Вышедшая из колонии экс-юрист ЮКОСа Светлана Бахмина рассказала зачем она написала прошение о помиловании, почему так долго решался вопрос об УДО и как она в заключении находила общий язык с "коллегами по несчастью".

– Светлана, вчера вы ходили в инспекцию и вставали на учет. Как вы теперь должны будете там отмечаться? Там как-то ограничили ваши перемещения?

– Как выяснилось вчера, уголовно-исполнительная инспекция не будет иметь ко мне отношения. Она занимается людьми, которые получили условный срок изначально, поэтому я там хотя и побывала, но услышала, что я им не интересна. Процедура такая, что я буду под наблюдением у участкового. Я отметилась в ОВД по месту прописки – там меня взяли на учет. Теперь, если возникнет необходимость куда-то выехать, этот вопрос надо согласовывать как раз с участковым. Насколько я понимаю, речь идет пока только о России. Но у меня все равно загранпаспорт давно закончился, так что это сейчас и неактуально.
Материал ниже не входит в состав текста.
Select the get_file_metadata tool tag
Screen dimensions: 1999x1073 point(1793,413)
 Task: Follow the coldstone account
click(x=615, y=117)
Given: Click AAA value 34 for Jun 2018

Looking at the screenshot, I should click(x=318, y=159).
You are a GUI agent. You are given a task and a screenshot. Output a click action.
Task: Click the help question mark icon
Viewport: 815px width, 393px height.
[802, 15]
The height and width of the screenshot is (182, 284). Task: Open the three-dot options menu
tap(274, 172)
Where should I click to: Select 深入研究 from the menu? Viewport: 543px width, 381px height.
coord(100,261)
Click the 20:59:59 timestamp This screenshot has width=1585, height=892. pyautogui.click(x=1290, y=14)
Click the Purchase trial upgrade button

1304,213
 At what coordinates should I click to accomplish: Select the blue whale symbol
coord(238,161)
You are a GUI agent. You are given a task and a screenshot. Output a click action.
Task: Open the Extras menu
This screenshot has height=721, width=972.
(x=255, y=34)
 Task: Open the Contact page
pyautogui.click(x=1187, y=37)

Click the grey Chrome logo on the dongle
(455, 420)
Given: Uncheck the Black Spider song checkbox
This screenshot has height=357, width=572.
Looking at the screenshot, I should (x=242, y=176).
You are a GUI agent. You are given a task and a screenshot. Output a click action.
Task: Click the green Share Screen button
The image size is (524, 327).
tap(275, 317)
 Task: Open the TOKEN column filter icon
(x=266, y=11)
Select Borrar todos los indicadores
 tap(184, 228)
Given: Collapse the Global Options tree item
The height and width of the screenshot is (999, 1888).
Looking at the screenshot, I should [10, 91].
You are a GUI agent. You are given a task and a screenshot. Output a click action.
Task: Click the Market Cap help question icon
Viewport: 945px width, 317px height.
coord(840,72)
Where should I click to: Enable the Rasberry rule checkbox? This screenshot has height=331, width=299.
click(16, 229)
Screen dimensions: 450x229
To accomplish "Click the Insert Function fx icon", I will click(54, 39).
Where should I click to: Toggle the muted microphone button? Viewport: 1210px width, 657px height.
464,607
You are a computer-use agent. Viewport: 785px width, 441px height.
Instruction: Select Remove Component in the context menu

Особых инструкций мне никаких в милиции не дали. Да и в судебном решении у меня отсутствуют дополнительные обязательства. Обычно, если суд считает необходимым, он накладывает те или иные условия на досрочно освобождаемых – например, находиться с 22.00 до 6.00 в определенном месте или устроиться на работу в течение 30 дней. В моем решении ничего такого не написано. Поэтому порядок согласования выездов в другие населенные пункты будет, видимо, общий.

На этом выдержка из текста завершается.